**Фрагмент текста:**
◇ ◇ ◇ ◇
Еще в процессе учебы Блант запрашивал указаний, где ему предпочтительнее служить по окончании курсов. Центр, естественно, отдавал предпочтение Лондону и Военному министерству (War Office). Однако этим планам не суждено было реализоваться, и Блант получил назначение во Францию на должность начальника отделения военной полиции. Перед отъездом Блант по своей инициативе разработал условия связи на Францию, а в качестве вещественного пароля передал Горскому через Берджеса половину 10-франкового банкнота. Кроме того, проявив поразительную предусмотрительность и оперативную дисциплину, он съездил в Кембридж и обговорил условия связи между разведкой и Лео Лонгом (РАЛЬФ) на время своего отсутствия.
Центр принял решение не связываться с Блантом во Франции и предложил Горскому использовать возможности для встреч с ним в Лондоне. Хотя причины такого решения в письме от 7 февраля 1940 года не указывались, можно предположить, что Центр исходил из сложной военной обстановки и неизвестности о будущем местонахождении Бланта. Имеется, однако, недатированная выписка из письма лондонской резидентуры о том, что Блант находится в Булони. Вполне вероятно, что эти сведения были получены Горским от Филби. В своих воспоминаниях, датированных сентябрем 1980 года, Филби описывает свою встречу с Блантом именно в Булони:
«Я приехал в Булонь, где начальником военной полиции был Энтони Блант. В городе находилось много беженцев, часто возникала паника. Однажды он позвонил мне и сказал, что ожидается немецкий парашютный десант. Поскольку других офицеров в городе не было, Блант взял на себя организацию обороны из остатков войск. Вскоре выяснилось, что никаких парашютистов не было».
◇ ◇ ◇ ◇
**Перечень записей:**
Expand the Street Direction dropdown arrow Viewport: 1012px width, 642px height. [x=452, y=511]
◇ ◇ ◇ ◇
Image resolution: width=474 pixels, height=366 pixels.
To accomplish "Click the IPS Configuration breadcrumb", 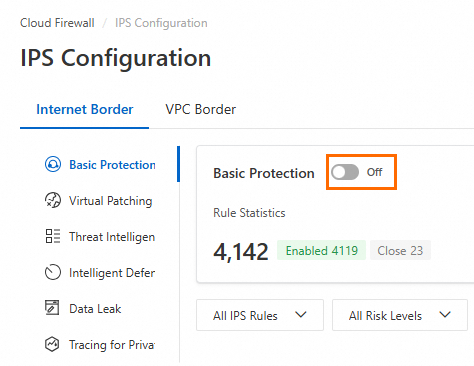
◇ ◇ ◇ ◇
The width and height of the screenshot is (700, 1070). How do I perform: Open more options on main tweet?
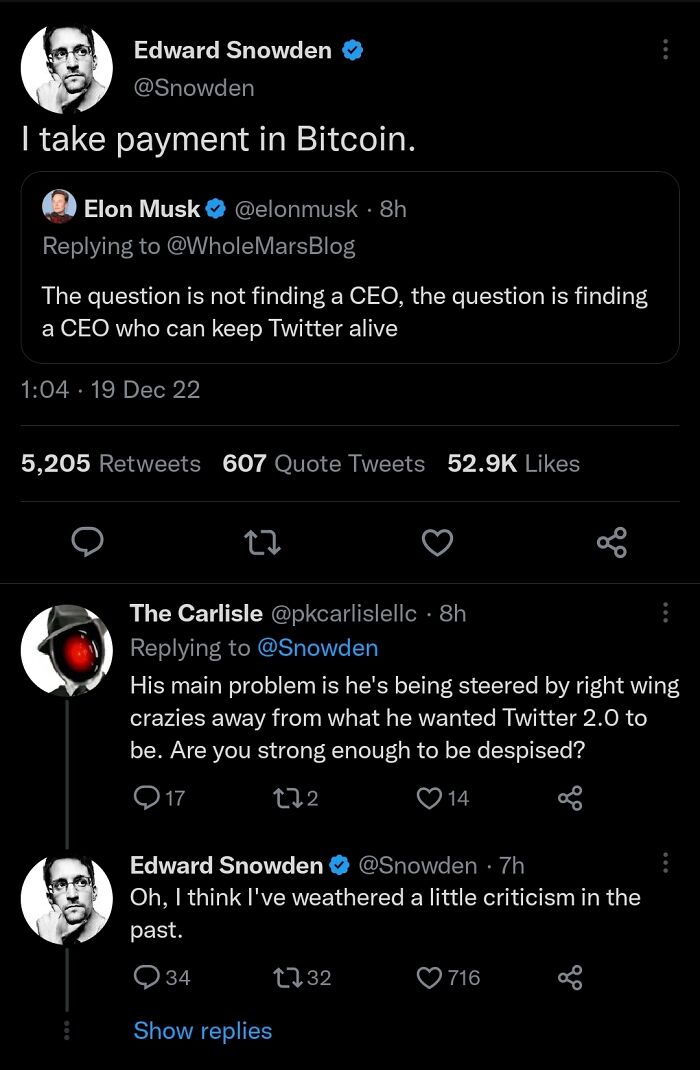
◇ ◇ ◇ ◇
**Задания:**
• a. Переведите на английский язык предложение из фрагмента о Бланте: «Центр, естественно, отдавал предпочтение Лондону и Военному министерству (War Office).»
• b. Перепишите без изменений часть фрагмента о Бланте начиная со слов «Еще в процессе» вплоть до слов «время своего отсутствия.» включительно.
• c. Кратко изложите фрагмент о Бланте в двух предложениях.
Для работы с фрагментом о Бланте записи не нужны.

**Ответы по заданиям:**
• a. The Center naturally gave preference to London and the War Office.

• b.
Еще в процессе учебы Блант запрашивал указаний, где ему предпочтительнее служить по окончании курсов. Центр, естественно, отдавал предпочтение Лондону и Военному министерству (War Office). Однако этим планам не суждено было реализоваться, и Блант получил назначение во Францию на должность начальника отделения военной полиции. Перед отъездом Блант по своей инициативе разработал условия связи на Францию, а в качестве вещественного пароля передал Горскому через Берджеса половину 10-франкового банкнота. Кроме того, проявив поразительную предусмотрительность и оперативную дисциплину, он съездил в Кембридж и обговорил условия связи между разведкой и Лео Лонгом (РАЛЬФ) на время своего отсутствия.

• c. Блант получил назначение во Францию начальником отделения военной полиции, а перед отъездом разработал условия связи и договорился о связи между разведкой и Лео Лонгом на время своего отсутствия. Центр решил не связываться с ним во Франции, а Филби в своих воспоминаниях описал встречу с Блантом в Булони, где тот организовал оборону от ожидавшегося немецкого десанта, которого в итоге не оказалось.